======== AVAILABLE DATA ========

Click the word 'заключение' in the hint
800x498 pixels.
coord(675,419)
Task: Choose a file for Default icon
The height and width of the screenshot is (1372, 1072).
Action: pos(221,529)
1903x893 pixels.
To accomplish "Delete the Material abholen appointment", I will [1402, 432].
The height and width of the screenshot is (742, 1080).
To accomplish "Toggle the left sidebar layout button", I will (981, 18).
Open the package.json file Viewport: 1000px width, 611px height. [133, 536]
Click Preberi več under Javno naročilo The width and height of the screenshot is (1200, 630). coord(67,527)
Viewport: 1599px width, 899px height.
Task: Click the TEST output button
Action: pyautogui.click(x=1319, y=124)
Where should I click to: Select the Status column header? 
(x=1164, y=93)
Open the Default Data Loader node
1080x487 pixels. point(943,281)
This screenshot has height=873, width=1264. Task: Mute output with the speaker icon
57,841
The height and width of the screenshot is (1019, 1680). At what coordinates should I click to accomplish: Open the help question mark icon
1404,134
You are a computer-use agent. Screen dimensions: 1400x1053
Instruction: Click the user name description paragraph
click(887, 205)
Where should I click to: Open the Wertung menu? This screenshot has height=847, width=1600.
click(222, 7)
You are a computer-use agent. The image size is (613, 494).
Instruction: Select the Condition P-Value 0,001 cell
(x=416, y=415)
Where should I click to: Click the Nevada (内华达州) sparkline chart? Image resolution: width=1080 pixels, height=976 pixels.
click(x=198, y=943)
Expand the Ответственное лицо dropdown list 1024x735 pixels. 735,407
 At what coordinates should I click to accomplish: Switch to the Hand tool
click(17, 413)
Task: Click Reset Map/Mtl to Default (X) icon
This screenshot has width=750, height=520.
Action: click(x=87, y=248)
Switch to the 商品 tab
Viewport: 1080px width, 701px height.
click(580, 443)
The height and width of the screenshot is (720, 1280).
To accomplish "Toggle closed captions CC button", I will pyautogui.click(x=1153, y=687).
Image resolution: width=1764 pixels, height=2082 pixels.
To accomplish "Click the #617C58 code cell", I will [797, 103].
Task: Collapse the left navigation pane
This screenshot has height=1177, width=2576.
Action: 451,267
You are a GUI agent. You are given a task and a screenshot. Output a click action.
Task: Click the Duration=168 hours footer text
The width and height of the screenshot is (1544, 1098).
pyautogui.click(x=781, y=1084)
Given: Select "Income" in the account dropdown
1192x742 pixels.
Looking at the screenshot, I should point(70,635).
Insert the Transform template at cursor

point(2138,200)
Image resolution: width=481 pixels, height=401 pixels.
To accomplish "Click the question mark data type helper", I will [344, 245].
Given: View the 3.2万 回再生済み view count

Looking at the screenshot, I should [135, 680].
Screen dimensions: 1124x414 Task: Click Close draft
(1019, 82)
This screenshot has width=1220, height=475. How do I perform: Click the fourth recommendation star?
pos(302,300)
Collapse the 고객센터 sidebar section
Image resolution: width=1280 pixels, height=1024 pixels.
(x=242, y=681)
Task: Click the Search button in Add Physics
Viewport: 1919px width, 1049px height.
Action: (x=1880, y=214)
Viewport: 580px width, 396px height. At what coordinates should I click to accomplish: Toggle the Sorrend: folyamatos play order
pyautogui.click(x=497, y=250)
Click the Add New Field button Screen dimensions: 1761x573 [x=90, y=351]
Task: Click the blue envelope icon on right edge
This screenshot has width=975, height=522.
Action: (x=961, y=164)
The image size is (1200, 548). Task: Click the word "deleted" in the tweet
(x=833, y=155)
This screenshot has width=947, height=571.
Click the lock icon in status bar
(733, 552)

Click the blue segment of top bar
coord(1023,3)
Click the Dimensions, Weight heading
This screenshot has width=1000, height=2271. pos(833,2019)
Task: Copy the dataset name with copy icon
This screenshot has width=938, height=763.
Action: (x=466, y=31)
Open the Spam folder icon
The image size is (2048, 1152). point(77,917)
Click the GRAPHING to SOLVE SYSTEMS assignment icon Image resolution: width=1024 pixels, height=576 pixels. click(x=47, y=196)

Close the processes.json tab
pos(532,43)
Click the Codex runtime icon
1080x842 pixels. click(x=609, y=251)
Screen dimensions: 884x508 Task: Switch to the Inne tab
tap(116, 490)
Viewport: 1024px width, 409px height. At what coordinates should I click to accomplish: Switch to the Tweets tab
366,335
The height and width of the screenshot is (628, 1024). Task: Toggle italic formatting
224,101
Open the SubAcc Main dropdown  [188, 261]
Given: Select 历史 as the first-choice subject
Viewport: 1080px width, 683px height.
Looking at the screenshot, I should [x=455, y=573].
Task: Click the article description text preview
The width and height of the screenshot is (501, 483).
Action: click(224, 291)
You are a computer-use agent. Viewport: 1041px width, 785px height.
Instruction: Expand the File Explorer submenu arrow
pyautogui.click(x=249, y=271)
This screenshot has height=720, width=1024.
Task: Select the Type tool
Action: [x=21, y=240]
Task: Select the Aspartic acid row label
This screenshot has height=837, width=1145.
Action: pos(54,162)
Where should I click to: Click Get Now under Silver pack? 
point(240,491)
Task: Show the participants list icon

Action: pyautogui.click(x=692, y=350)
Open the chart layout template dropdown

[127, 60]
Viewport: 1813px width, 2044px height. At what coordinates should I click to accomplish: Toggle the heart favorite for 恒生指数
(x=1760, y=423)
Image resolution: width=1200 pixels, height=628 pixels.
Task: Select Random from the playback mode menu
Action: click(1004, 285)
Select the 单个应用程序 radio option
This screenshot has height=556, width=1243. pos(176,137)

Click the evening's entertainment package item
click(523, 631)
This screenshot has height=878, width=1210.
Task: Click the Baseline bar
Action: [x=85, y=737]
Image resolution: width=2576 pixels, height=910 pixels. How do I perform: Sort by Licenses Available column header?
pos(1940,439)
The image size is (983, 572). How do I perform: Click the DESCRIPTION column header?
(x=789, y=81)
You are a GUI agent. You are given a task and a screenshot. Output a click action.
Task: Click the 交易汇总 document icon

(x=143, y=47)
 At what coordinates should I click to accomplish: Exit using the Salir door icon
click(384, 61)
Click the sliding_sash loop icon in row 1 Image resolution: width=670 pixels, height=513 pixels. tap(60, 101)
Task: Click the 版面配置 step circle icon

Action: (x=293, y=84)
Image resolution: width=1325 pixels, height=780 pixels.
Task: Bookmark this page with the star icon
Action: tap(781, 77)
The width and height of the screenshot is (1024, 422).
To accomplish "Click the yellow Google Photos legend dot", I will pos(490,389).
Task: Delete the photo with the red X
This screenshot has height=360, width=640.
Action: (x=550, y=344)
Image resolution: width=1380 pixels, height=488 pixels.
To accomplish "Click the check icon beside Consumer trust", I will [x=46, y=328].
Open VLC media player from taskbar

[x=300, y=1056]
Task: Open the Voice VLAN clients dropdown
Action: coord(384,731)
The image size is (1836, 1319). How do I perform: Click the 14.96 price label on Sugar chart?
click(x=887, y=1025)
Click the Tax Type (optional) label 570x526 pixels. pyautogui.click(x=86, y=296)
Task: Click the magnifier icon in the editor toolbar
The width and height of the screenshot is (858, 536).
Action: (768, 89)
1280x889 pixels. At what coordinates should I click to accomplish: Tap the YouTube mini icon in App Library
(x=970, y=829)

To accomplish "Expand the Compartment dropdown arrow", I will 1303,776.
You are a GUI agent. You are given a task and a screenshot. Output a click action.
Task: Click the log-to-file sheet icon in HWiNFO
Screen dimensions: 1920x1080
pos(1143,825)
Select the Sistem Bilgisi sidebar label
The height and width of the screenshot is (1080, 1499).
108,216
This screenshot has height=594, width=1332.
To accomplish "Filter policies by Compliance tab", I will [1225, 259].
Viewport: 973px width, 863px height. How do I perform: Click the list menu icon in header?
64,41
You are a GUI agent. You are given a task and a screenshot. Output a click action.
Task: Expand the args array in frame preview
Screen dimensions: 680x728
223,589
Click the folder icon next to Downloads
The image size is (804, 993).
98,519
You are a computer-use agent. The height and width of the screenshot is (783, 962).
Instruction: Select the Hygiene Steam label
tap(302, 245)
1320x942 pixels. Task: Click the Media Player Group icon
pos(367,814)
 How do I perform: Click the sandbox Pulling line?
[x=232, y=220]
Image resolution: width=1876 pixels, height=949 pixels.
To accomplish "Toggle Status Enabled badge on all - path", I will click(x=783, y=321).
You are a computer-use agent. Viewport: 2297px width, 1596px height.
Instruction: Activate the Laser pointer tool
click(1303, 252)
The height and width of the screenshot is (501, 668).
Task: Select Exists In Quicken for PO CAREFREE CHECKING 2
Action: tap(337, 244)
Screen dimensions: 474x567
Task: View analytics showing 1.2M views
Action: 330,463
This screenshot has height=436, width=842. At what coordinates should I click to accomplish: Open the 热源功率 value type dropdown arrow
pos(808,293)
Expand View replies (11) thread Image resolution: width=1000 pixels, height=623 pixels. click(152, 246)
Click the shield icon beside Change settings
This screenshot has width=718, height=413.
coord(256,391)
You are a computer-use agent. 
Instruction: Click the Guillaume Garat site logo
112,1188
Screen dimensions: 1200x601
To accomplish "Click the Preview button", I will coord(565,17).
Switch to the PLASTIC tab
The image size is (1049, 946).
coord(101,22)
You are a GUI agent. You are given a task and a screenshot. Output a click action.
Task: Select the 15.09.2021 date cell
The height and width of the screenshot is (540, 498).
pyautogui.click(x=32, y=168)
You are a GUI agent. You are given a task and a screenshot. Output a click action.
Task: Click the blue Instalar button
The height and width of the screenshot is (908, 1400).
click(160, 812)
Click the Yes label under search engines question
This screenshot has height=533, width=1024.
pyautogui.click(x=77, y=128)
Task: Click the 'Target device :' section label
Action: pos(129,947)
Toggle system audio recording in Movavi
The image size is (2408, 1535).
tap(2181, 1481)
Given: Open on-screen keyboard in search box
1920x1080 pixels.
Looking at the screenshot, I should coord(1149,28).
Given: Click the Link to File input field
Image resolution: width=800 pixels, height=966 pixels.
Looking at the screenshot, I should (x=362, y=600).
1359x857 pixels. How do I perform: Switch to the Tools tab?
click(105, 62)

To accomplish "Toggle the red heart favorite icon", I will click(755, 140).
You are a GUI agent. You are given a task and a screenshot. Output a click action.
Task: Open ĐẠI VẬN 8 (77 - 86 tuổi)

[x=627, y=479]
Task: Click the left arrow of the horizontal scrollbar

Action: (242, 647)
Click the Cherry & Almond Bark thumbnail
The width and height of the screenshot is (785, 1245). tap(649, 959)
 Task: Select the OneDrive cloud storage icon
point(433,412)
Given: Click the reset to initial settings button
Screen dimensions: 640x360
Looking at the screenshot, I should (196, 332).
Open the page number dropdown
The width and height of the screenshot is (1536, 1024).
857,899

========

> SHORT TASK: Reproduce everything in the records from the line containing "Task: Click the article" down to the line containing "Action: [x=85, y=737]", substituting "Gold pack" for "Silver pack" and leaving all else unchanged.

> WRITTEN ANSWER:
Task: Click the article description text preview
The width and height of the screenshot is (501, 483).
Action: click(224, 291)
You are a computer-use agent. Viewport: 1041px width, 785px height.
Instruction: Expand the File Explorer submenu arrow
pyautogui.click(x=249, y=271)
This screenshot has height=720, width=1024.
Task: Select the Type tool
Action: [x=21, y=240]
Task: Select the Aspartic acid row label
This screenshot has height=837, width=1145.
Action: pos(54,162)
Where should I click to: Click Get Now under Gold pack? 
point(240,491)
Task: Show the participants list icon

Action: pyautogui.click(x=692, y=350)
Open the chart layout template dropdown

[127, 60]
Viewport: 1813px width, 2044px height. At what coordinates should I click to accomplish: Toggle the heart favorite for 恒生指数
(x=1760, y=423)
Image resolution: width=1200 pixels, height=628 pixels.
Task: Select Random from the playback mode menu
Action: click(1004, 285)
Select the 单个应用程序 radio option
This screenshot has height=556, width=1243. pos(176,137)

Click the evening's entertainment package item
click(523, 631)
This screenshot has height=878, width=1210.
Task: Click the Baseline bar
Action: [x=85, y=737]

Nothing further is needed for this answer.